Huggins William J, Wan Kianna, McClean Jarrod, O'Brien Thomas E, Wiebe Nathan, Babbush Ryan
Google Quantum AI, Mountain View, 94043 California, USA.
Stanford Institute for Theoretical Physics, Stanford University, Stanford, California 94305, USA.
Phys Rev Lett. 2022 Dec 9;129(24):240501. doi: 10.1103/PhysRevLett.129.240501.
Many quantum algorithms involve the evaluation of expectation values. Optimal strategies for estimating a single expectation value are known, requiring a number of state preparations that scales with the target error ϵ as O(1/ϵ). In this Letter, we address the task of estimating the expectation values of M different observables, each to within additive error ϵ, with the same 1/ϵ dependence. We describe an approach that leverages Gilyén et al.'s quantum gradient estimation algorithm to achieve O(sqrt[M]/ϵ) scaling up to logarithmic factors, regardless of the commutation properties of the M observables. We prove that this scaling is worst-case optimal in the high-precision regime if the state preparation is treated as a black box, even when the operators are mutually commuting.

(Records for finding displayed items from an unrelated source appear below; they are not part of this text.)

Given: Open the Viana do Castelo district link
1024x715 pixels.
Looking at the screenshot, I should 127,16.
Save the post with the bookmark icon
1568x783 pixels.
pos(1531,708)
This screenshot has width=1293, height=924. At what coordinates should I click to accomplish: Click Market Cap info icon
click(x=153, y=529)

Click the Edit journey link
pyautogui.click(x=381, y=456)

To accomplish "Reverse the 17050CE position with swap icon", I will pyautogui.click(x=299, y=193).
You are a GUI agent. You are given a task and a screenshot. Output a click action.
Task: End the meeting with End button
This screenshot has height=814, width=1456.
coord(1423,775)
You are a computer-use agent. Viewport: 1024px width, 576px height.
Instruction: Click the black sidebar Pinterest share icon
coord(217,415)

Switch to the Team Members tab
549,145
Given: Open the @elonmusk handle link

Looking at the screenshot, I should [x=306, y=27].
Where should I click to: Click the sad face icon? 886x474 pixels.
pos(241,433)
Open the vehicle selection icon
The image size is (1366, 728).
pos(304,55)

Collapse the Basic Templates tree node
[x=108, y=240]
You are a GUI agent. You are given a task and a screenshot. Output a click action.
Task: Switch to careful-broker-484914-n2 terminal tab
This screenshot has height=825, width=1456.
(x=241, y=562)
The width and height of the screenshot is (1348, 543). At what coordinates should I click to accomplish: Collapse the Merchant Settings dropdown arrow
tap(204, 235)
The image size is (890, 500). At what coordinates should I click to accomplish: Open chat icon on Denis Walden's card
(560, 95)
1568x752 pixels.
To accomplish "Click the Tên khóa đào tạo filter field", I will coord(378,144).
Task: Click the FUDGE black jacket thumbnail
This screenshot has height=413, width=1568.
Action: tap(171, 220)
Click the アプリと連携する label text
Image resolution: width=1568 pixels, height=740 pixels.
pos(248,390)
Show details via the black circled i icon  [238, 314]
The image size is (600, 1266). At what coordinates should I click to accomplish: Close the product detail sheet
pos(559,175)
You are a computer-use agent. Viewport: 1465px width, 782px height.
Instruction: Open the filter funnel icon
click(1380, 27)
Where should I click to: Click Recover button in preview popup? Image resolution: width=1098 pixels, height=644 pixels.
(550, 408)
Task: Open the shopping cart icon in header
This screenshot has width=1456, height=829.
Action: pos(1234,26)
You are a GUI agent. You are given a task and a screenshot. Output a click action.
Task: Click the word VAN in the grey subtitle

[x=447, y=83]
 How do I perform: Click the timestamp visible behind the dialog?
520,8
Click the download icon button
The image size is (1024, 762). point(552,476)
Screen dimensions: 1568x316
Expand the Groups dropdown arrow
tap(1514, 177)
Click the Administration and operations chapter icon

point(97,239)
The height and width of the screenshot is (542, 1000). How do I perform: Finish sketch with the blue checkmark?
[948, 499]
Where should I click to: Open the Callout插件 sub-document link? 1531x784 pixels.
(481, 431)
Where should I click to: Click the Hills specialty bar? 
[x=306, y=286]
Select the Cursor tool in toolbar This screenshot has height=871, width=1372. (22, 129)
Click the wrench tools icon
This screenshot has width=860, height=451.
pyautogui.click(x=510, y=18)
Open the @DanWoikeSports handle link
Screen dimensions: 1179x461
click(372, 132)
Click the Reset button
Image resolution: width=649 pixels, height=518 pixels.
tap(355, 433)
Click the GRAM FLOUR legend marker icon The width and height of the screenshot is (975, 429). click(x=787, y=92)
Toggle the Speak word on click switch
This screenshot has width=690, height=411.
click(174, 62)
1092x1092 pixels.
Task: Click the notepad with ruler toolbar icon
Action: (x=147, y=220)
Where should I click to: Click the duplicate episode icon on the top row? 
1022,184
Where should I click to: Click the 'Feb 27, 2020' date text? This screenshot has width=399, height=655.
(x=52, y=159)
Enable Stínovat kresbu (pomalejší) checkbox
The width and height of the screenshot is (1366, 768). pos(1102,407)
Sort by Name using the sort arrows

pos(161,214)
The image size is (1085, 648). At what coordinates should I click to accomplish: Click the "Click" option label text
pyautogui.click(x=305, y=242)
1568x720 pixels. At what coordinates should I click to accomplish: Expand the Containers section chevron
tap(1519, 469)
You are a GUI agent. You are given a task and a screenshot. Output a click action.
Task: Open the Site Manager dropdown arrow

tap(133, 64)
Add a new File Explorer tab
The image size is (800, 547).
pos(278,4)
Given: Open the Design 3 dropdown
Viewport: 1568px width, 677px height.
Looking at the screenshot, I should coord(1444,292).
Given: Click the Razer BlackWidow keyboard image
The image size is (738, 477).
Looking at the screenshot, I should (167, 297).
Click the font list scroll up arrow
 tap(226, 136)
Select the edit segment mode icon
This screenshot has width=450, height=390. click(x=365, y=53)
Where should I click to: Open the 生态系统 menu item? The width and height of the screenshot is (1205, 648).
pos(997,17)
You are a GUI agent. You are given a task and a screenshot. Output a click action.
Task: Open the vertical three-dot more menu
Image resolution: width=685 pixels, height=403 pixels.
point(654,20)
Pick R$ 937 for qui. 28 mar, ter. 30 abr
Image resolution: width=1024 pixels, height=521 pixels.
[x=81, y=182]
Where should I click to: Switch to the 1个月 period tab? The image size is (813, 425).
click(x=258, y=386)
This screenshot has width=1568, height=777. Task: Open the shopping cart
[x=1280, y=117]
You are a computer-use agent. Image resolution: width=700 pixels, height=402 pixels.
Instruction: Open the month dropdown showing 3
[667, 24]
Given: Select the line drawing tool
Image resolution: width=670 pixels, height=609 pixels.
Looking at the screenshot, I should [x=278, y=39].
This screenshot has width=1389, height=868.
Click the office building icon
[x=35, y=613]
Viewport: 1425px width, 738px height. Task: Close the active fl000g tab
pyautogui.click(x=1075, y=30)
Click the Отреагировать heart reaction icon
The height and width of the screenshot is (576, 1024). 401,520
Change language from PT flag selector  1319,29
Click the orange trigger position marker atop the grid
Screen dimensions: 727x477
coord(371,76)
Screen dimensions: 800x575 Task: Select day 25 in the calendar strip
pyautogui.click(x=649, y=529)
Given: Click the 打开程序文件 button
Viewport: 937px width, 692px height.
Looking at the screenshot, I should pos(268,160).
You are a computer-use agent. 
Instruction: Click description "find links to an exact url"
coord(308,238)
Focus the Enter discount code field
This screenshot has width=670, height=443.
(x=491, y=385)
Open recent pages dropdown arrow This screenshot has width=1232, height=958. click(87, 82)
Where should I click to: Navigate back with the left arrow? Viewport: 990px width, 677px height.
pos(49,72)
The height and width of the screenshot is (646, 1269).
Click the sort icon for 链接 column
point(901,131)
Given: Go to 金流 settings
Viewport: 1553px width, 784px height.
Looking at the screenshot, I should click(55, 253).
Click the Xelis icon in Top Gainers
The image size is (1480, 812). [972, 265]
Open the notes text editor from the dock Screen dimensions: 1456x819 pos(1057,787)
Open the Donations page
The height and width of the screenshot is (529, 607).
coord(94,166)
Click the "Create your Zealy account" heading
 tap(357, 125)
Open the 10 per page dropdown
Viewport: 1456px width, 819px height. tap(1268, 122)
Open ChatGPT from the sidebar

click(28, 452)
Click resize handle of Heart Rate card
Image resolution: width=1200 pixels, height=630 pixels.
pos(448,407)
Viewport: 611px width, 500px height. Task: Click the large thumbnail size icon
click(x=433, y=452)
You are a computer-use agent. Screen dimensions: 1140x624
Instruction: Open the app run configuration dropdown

We highlight the flexibility of our approach by presenting several generalizations, including a strategy for accelerating the estimation of a collection of dynamic correlation functions.
许多量子算法都涉及期望值的评估。已知用于估计单个期望值的最优策略,所需的状态制备数量与目标误差ϵ成O(1/ϵ)比例缩放。在本信函中,我们解决了估计M个不同可观测量的期望值的任务,每个期望值的加法误差为ϵ,且具有相同的1/ϵ依赖性。我们描述了一种方法,该方法利用吉连等人的量子梯度估计算法,实现高达对数因子的O(√M/ϵ)比例缩放,而与M个可观测量的对易性质无关。我们证明,如果将状态制备视为黑箱,即使算符相互对易,这种比例缩放在高精度 regime 中也是最坏情况最优的。我们通过提出几种推广来突出我们方法的灵活性,包括一种加速动态关联函数集合估计的策略。